Technology business Velocix, which specialises in digital content delivery over the Internet, is growing massively from a Cambridge UK base.Headcount has almost tripled in two and a half years and the company this week opens a new Cambridge HQ to accommodate further anticipated growth.
Paul Larbey, who as President heads up the Cambridge operation, says another 20 staff could be added in the next six months alone.
The business hasn’t looked back since being acquired by Alcatel-Lucent for between £12m and £15m in July 2009 – an excellent piece of business transacted by Velocix’ then CEO John Lee.
The new parent promised that Cambridge would remain key to the growth of the business going forward but the pace of expansion has exceeded expectations. Larbey described the escalating rate of demand as “incredible.”
Larbey told Business Weekly in an exclusive interview: “We’re officially opening the new HQ – the old Nokia/Symbian building in Milton, Cambridge – on Friday having been there since the end of April. There’s already a fabulous buzz about the place and excitement about the opportunities going forward.
“Two and a half years ago we had 35 people. Now we are up to 103. The beauty is we now have spare capacity, probably for another 70 people, and we should be up to 123 by the end of December.
“We had four different units at Cambridge Science Park, which was far from ideal. Now we have doubled the space available and have consolidated operations under one roof.
“When the requirement from customers is 24/7 and you’re dealing with North America, Asia and Europe within that brief you need to be operating at optimum around the clock and we are doing that.”
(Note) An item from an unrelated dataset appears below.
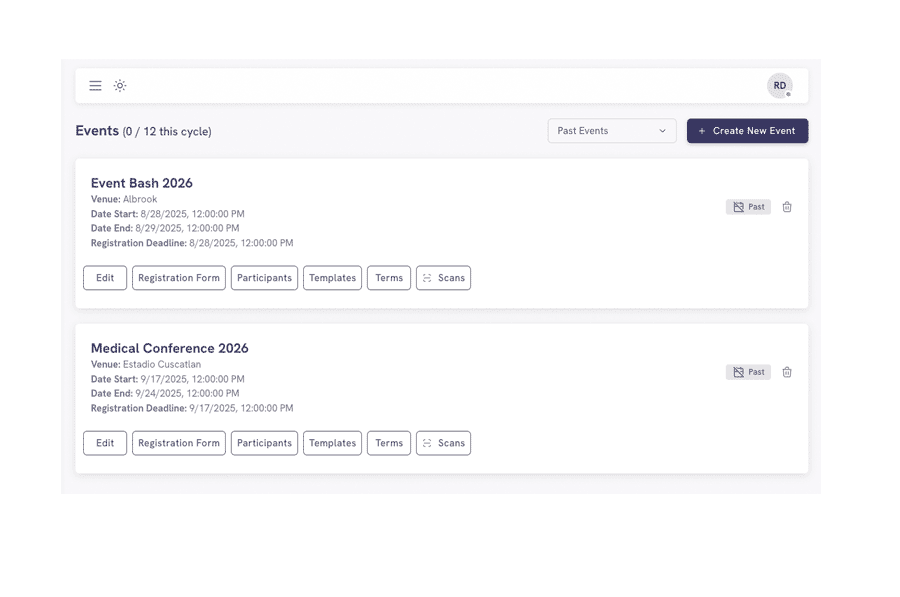Open the RD profile avatar
The width and height of the screenshot is (900, 597).
pyautogui.click(x=780, y=86)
The customer portfolio has also ramped up and includes blue chip clients such as Time Warner in the States and TalkTalk in the UK.
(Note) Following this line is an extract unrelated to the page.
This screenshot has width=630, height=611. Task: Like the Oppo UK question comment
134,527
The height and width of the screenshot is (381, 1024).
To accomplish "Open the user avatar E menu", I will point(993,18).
Velocix is a content delivery network solutions and services provider to the media, entertainment, software and telco industries. Basically it provides an internet fast lane for digital assets.
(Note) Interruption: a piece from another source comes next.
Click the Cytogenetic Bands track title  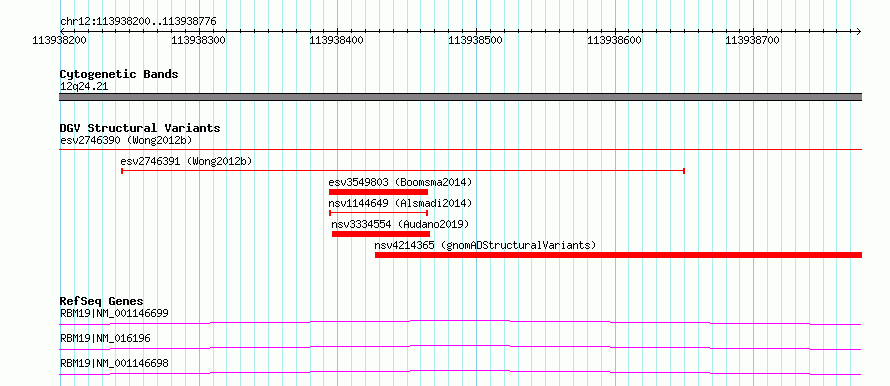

The company was first to market a turnkey solution – Velocix Metro – that allows internet and broadband service providers to deploy their own advanced delivery capabilities to ease the passage of bandwidth-hungry multimedia content.
With Velocix, high quality streamed video plays uninterrupted and file downloads complete in a fraction of the time.
The company was spun out from internet consulting business, Saviso in 2002 and was formerly known as CacheLogic.
Paul Larbey, who joined Velocix from Alcatel-Lucent shortly after completion of the acquisition, says there is plenty of headroom for global growth from the Cambridge springboard as people change their multimedia viewing habits and demand soars for different services to be delivered at the same time across companion technologies.
“The bulk of our customers remains in the US which was an early and volume adopter of the technology. IPTV and cable providers in North America have revolutionised delivery of TV and video content on different devices at different times wherever you happen to be when you want to watch something.
“It’s not always possible or practical, for those in multi-person households or on the move, to watch everything on a TV screen. Our technology is being used across a whole range of devices, including iPads and Xbox.
“There are times when individuals want to watch different aspects of certain events. They might want to watch a football match or some other event on their main screen but pull up real-time analysis of major incidents on a companion device.
“And increasingly they want to be chatting to friends about what they are watching or communicating across social networks simultaneously. What America has started others are now emulating.
“North America remains a very exciting market for us and was probably 18 months ahead of Europe. Now we are seeing some major movement in Europe while Asia also represents a huge growth opportunity for Velocix.”
Larbey revealed that Velocix was currently conducting two trials of its technology in India.
The takeover by Alcatel-Lucent delivered a business model that has proved an excellent platform for growth for Velocix. The Cambridge business used to sell direct to consumers but now supplies to service providers, in line with the paradigm that Alcatel-Lucent has always found successful.
The service providers have now become passionate evangelists for the technology. The one-stop research resource provided by the marriage of the businesses also offers an advantage over companies operating R & D across multi sites in Larbey’s view.
“We have the best of both worlds in Cambridge,” says Larbey. “The visions of Velocix and Alcatel-Lucent are aligned. Our parent company is solid and supportive and we can take advantage of their tremendous global reach.
“They are always there for us yet give us a free hand in developing the IP. The benefit is evidenced by our expansion: Even in this tough macro-economic climate we are growing at an incredible rate.”
Velocix is recruiting from far afield, mostly within the UK but also internationally. “It’s impossible to find the top quality of people you require solely within the Cambridge Cluster,” Larbey says. “We set the bar pretty high but we don’t get many people turning down an offer to join us.
“Cambridge remains a globally unique technology cluster and we offer an exciting challenge in a dynamic marketplace.”
Velocix has already won the battle of hearts and minds as it has grown in Cambridge and Friday’s official opening of the new HQ is a case in point.
Customers, suppliers, staff and their families will be attending and the company is taking the opportunity to raise funds for its adopted charity, the East Anglia’s Children’s Hospices (EACH) just along the road in Milton.
EACH supports families and cares for children and young people with life-threatening conditions across Cambridgeshire, Essex, Norfolk and Suffolk. This year alone the charity needs to raise more than £5.75 million in public donations to deliver its services – over £15,000 a day, every day of the year.